_PROVIDED PASSAGE_.
####
Abstract
Purpose :
Angiogenesis of the retina is mediated in part by cell-cell signaling through the NOTCH1 receptor and its ligands Jagged1 (JAG1) and Delta-Like ligand 4 (DLL4). O-Fucosylation of Ser/Thr residues in the Epidermal Growth Factor-like (EGF) repeats by Protein O-fucosyltransferase 1 (POFUT1) is necessary for receptor activation by both ligands, and addition of b1,3-GlcNAc to O-fucose by Fringe glycosyltransferases reduces NOTCH1 activation during interaction with JAG1 while enhancing NOTCH1 activation during interaction with DLL4. We generated a mouse model to study the regulatory contributions by Fringe glycosyltransferases during angiogenic development of the mouse retina.
Methods :
Using CRISPR/Cas9 to knock in a three base pair change from ACC to GTG, we made a T/V substitution at Thr232 of the NOTCH1 protein in a C57BL/6J mouse. This mutation excludes the O-fucose site at EGF6 as a substrate for POFUT1 and Fringe, and previous in vitro studies show that this mutation rescues the inhibitory effect of JAG1 signaling through Fringe-modified NOTCH1 with no changes to the enhancing effect of DLL4 signaling through Fringe-modified NOTCH1. Retinas from P5-P6 and adult mice were stained with Isolectin B4 to visualize the endothelial vasculature, and a Mask Sholl Analysis was performed to quantify the vascular density of the retina.
####
_CHECK YOUR UNDERSTANDING_.
1. In the abstract on NOTCH1 and retinal angiogenesis, what stain was used to visualize the endothelial vasculature?
2. Write the next part of the abstract on NOTCH1 and retinal angiogenesis, picking up after its final sentence.
The material after this point comes from a separate, unrelated source.

_DATA BLOCK_.
####
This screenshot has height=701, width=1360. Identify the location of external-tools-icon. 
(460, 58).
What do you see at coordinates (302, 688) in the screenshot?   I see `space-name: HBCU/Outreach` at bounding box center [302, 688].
####
_WRITTEN ANSWERS_.
1. Isolectin B4

2.
Results :
Preliminary data from P5-P6 mutant retinas show decreased vascular density compared to wildtype as well as a growth delay from the inner retina to the outer retina. This phenotype extends into the adult stage with reduced endothelial staining and a less severe growth delay.
Conclusions :
A loss of vascular density is consistent with published mouse models showing hyperactivation of NOTCH1 through knockdown of Jag1 or with the opposite gain of vascular density from treatment with the λ-secretase inhibitor DAPT, which is an established inhibitor of Notch signaling. These data suggest that we uncoupled Fringe-mediated regulation of NOTCH1-JAG1 signaling from Fringe-mediated enhancement of NOTCH1-DLL4 during angiogenic development of the mouse retina. We are currently immunostaining and measuring transcript levels of components in the NOTCH1 pathway to confirm the genetic mechanism by which we observe this phenotype.
This work was supported by NIH grants GM061126 and T32GM107004.
This is a 2021 ARVO Annual Meeting abstract.